Not really about RSV...

I spent this weekend trying to pry some details out of Hannah for our experience with RSV the first winter that we had the twins but she kept avoiding me. She finally told me this evening that it is because she never really tells the story since we caught it so early that there was no need for breathing treatments or hospital visits or anything reasonably dramatic. I suppose when things are so absurd for so long a little thing like a life threatening illness can seem like a pretty small ordeal. Short version: preemies are very susceptible to RSV and we knew it was likely that Andrew and Joel would contract it. Hannah had spoken with the doctor and was informed that if the symptoms of a normal cold lasted for more than 13 days it was RSV. On day 14 she called the doctor and he saw the boys, prescribed some medication and that was the extent of our experience with it.

Things like that tend to give me a little bit of perspective. Visiting with some friends the other night I was recounting all that the boys have been through and all the victories we’ve seen over the past years. It’s sometimes really difficult for Hannah and me to be around parents whose children are suffering because we know that we have been blessed beyond measure. There are children who have been in the same programs as our boys, been through the same school, same therapists, same diets, etc and have not made the progress that our boys have. How are we supposed to face parents whose lives are still in the same stage that Hannah and I clawed so desperately to be free from? I don’t have an answer. Why have we seen such great progress in Andrew and Joel while we’ve watched other families stay in the same struggles? I wish I knew so that I could jump in there and offer the same set of circumstances to let them experience the same victory and freedom that we have, but I don’t. I’d like to take credit for all of it. I would like to say that it’s because I have been such a wonderfully perfect parent, but we all know how far from true that is. I’d like to say that it’s because of our faith, that God heard our prayers and answered them, but I cannot claim that either because I know parents who have prayed no less fervently are still in a season of turmoil. I wish I could explain God’s purpose in it all, but no eye has seen, no ear has heard, no mind can conceive…

On a quick side note; I ran across a book in a Christian book store recently and the back cover said something similar to (my paraphrase); ‘God doesn’t want you to suffer tragedy. Some say that God allows pain or that it’s even in His plan, but to do so brings in to question the very nature of God’s goodness.’ This book was in the top ten best sellers section. I wanted to grab all of the books off of the shelf, walk over and throw them in the trash can. First off, to read the Scriptures and completely dismiss the many accounts of pain and suffering endured by God’s people is not only in error, it’s foolishness. Secondly, to question God’s hand in all things, tragedy and victory alike, brings in to question His sovereignty. I’ll tell you right now, I would rather serve a God who promises goodness and is truly in charge even when I find it hard to understand than a god who wants things to go really well but is powerless against his enemies to stop it. We’ve had many people tell us over the years that our boys would be completely healed of their autism if only we had enough faith; that the only reason they continue to suffer is because Hannah and I do not have enough faith to see God heal them. By the grace of God, each time, we have been able to explain that true faith is believing that God is who He says He is and His promises are true regardless of our circumstances. God is still God even if Andrew and Joel have autism and we spoon feed them for the rest of their lives.
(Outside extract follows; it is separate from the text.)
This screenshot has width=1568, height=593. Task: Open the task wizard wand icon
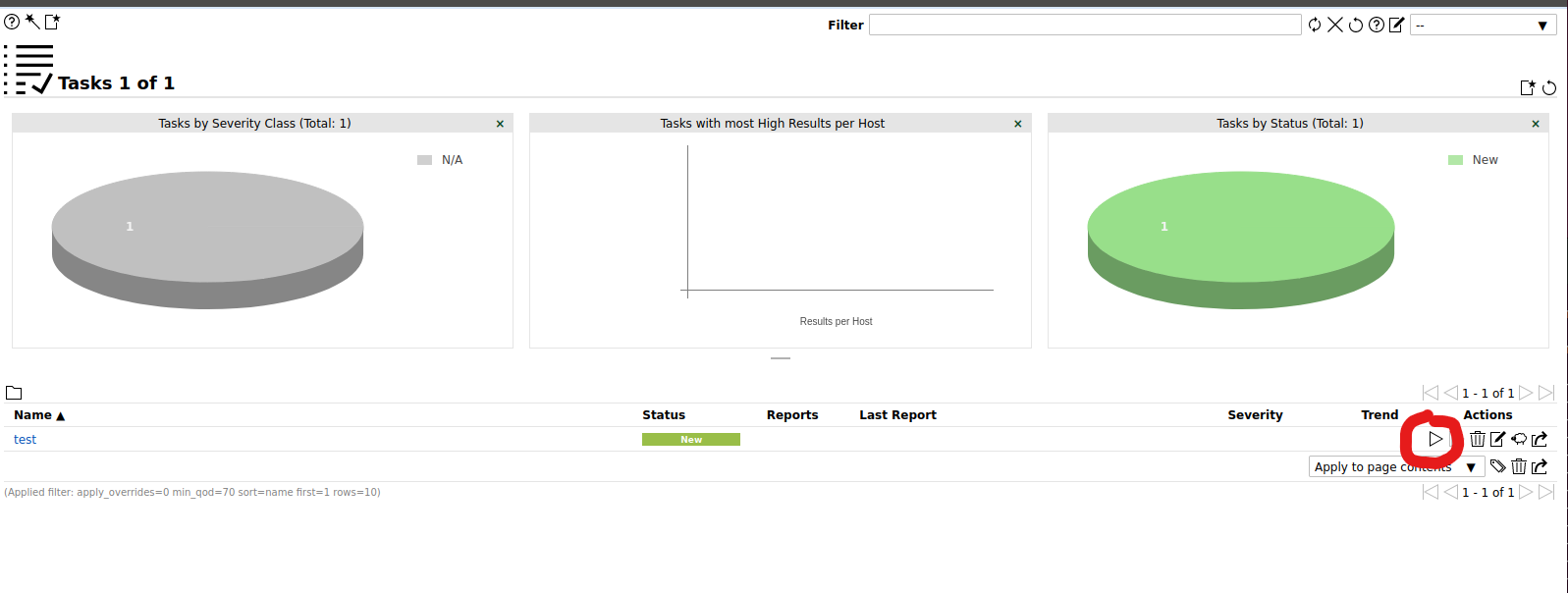point(32,22)
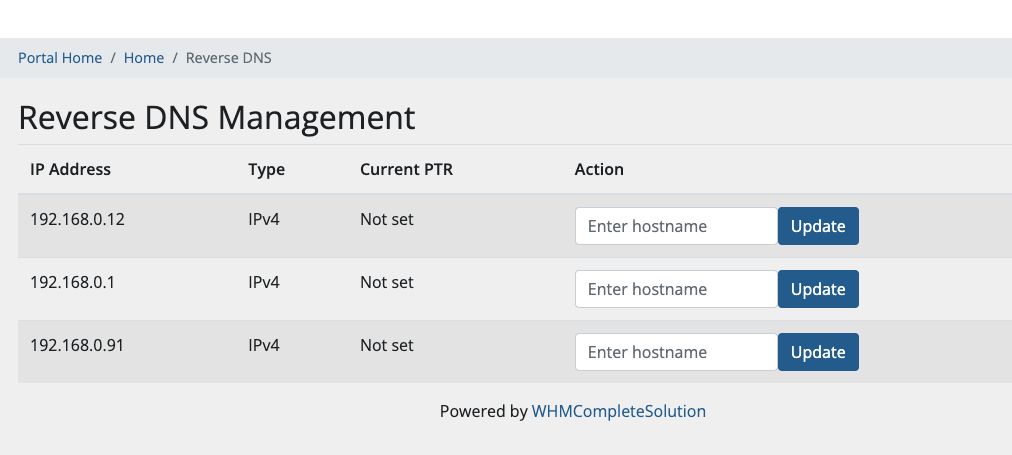Click Update for IP 192.168.0.91
The image size is (1012, 455).
click(x=818, y=352)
It’s easy to become so enthralled with our own tragedy that we lose sight of those around us who are hurting. I’ve spent shameful amounts of time in my poor-poor-pitiful me stage believing that no one could possibly understand how badly I hurt. I’ve compared circumstances time and again looking for justification for my failings and misery thinking that if only I could convince myself that my life really is that much worse than everyone else’s then I’ll finally have some reason for my madness. It’s all been birthed in selfishness and self-pity. I lament the fact that in my weakest moments I have envied those who’ve lost a child. I thought it better to lose a child than to have to look into the eyes of one every day who was so broken. I’ve raged at parents who compare their ADD-HD-IPDF-LMNOPQRS child and their challenges to ours. “Your kid is dyslexic; don’t pretend like you know what my life is like.” In my deepest self I am despicable. I am shamed at the self-absorption that has reigned in my life in seasons over the past few years. I cannot fathom how parents with terminal children can face the day. I do not know what a blessing it is to be able to hold my child even if they don’t meet my idea of ‘normal’. I am truly sorry to all the parents who have endured tragedy that I have laid judgment against because I was too weak to face my own humanity and see Christ exalted instead.

We are all broken. I finally began to love my children as a father ought when God showed me that Andrew and Joel are no more broken than I am, it’s just much easier to see in their lives. Those around us that we have given all kinds of labels, both kind and unkind, PC and otherwise, are no more disabled than we who live our lives functioning in a ‘normal’ manner. We are all fatally flawed, but we have the opportunity for redemption and completion through the healing hand of a loving God, and the healing does not start where we believe it should.